- WORK TASK -
Render the lines from the one with "The height and width of the screenshot is (475, 800)." up to and including the one with "(298, 100)." as a JSON list of strings, one string per line, skipping blank lines. Leave the pictures out of your answer.

*** Opening of SOURCE RECORDS ***

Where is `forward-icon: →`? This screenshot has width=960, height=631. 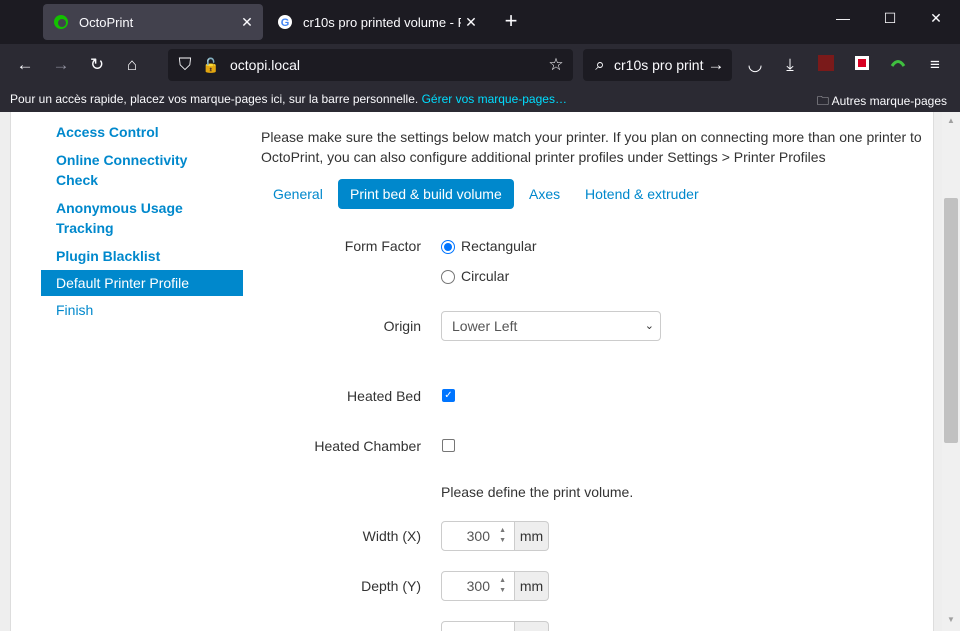
forward-icon: → is located at coordinates (61, 65).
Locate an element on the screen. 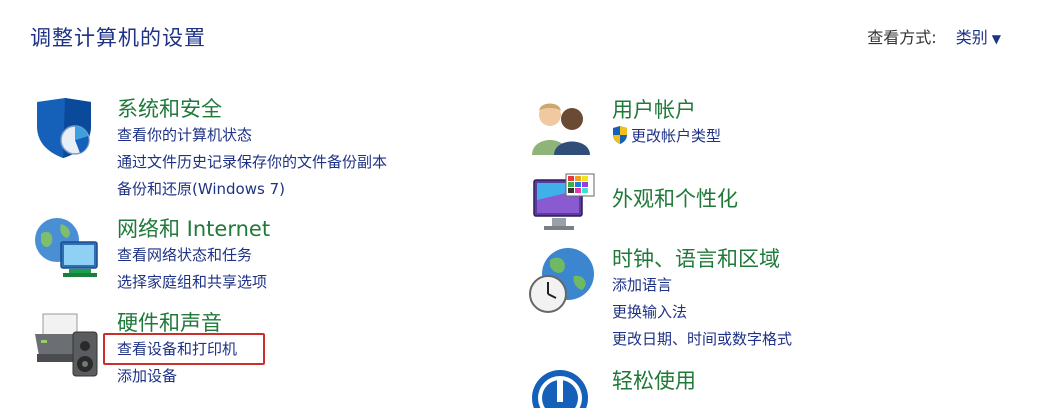  shield-icon is located at coordinates (64, 130).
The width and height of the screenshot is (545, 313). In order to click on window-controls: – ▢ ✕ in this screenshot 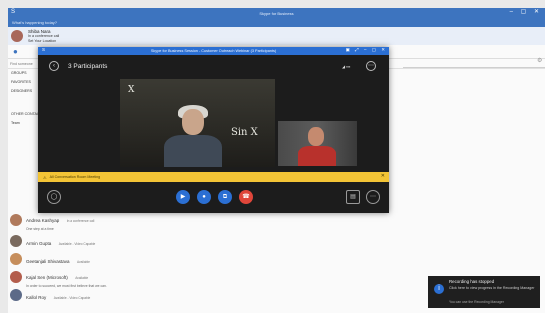, I will do `click(526, 12)`.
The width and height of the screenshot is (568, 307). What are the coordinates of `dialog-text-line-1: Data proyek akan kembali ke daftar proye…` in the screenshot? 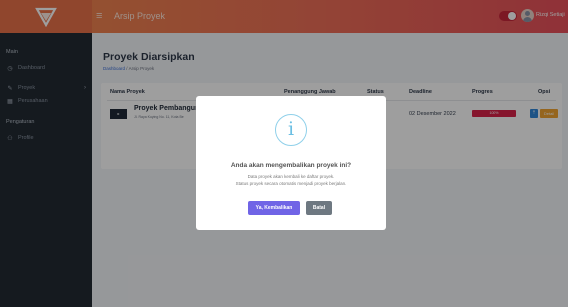 It's located at (291, 176).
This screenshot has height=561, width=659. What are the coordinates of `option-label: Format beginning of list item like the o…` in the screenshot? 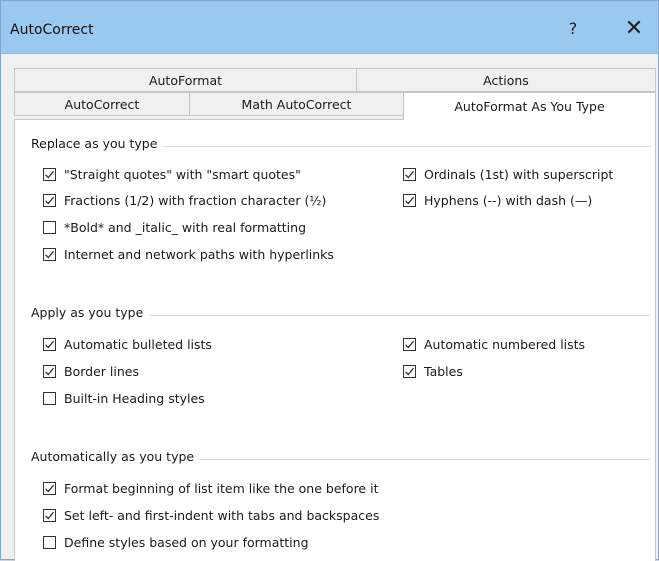 It's located at (222, 488).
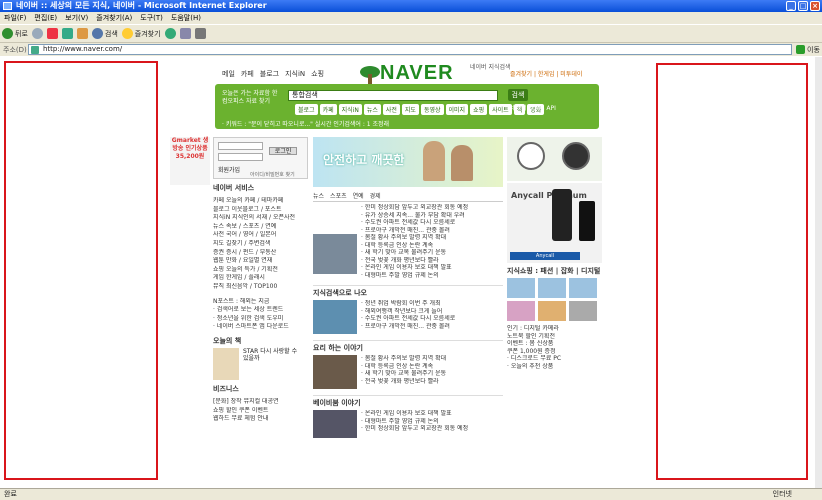 The width and height of the screenshot is (822, 500). I want to click on news-item: · 전국 벚꽃 개화 평년보다 빨라, so click(432, 261).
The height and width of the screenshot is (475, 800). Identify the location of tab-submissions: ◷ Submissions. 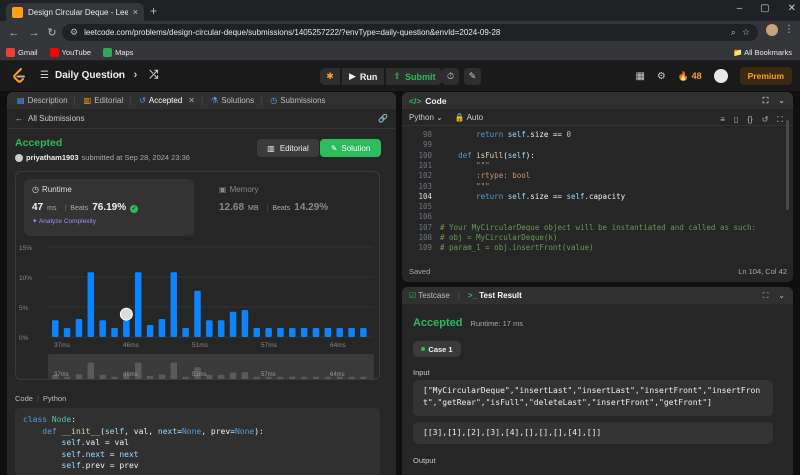
(298, 100).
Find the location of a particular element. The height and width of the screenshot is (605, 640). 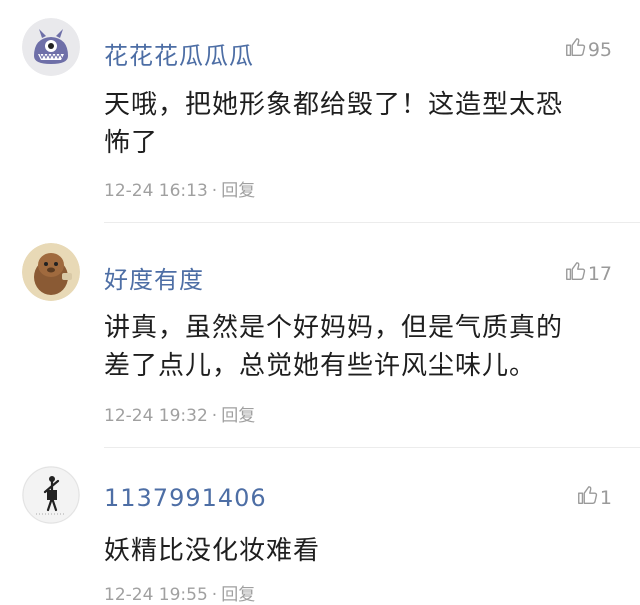

username: 1137991406 is located at coordinates (186, 498).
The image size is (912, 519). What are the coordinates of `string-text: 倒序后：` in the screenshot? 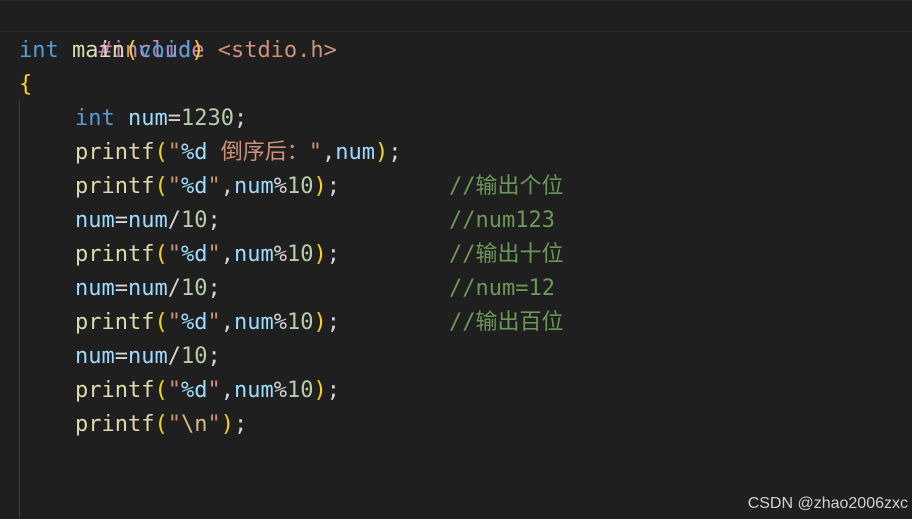 It's located at (258, 152).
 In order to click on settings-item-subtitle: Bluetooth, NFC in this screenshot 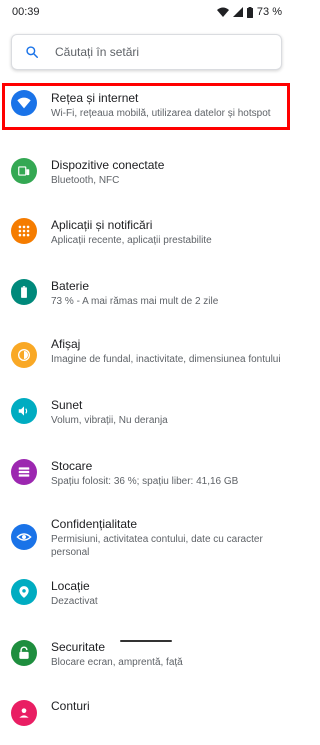, I will do `click(86, 180)`.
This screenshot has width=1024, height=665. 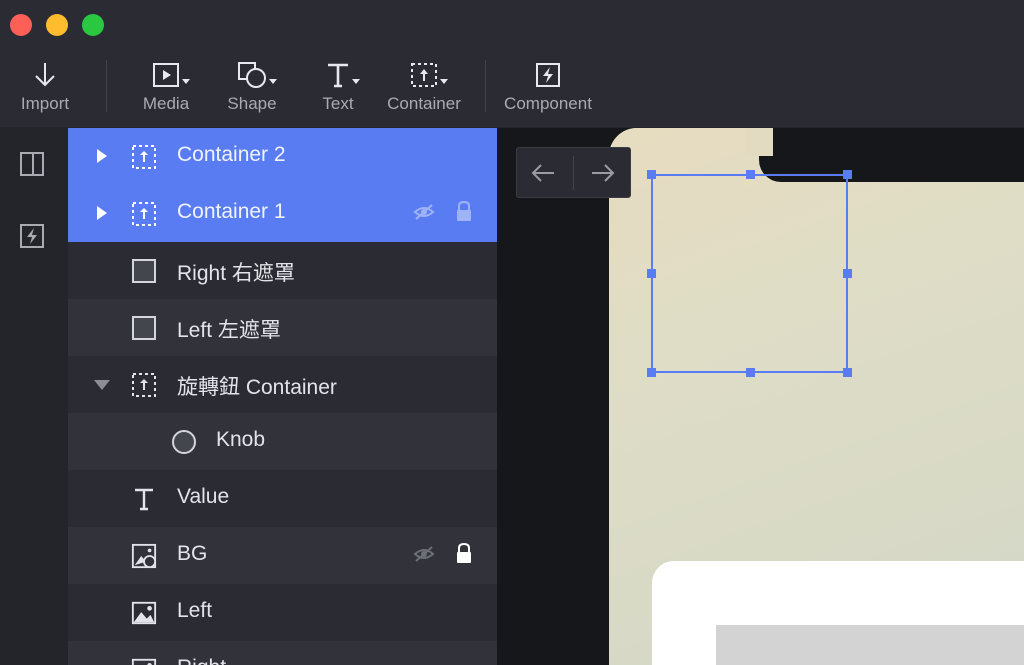 I want to click on circle-icon, so click(x=184, y=442).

*** Close of SOURCE RECORDS ***

- RESPONSE AREA -
[
  "The height and width of the screenshot is (475, 800). Identify the location of tab-submissions: ◷ Submissions. ",
  "(298, 100)."
]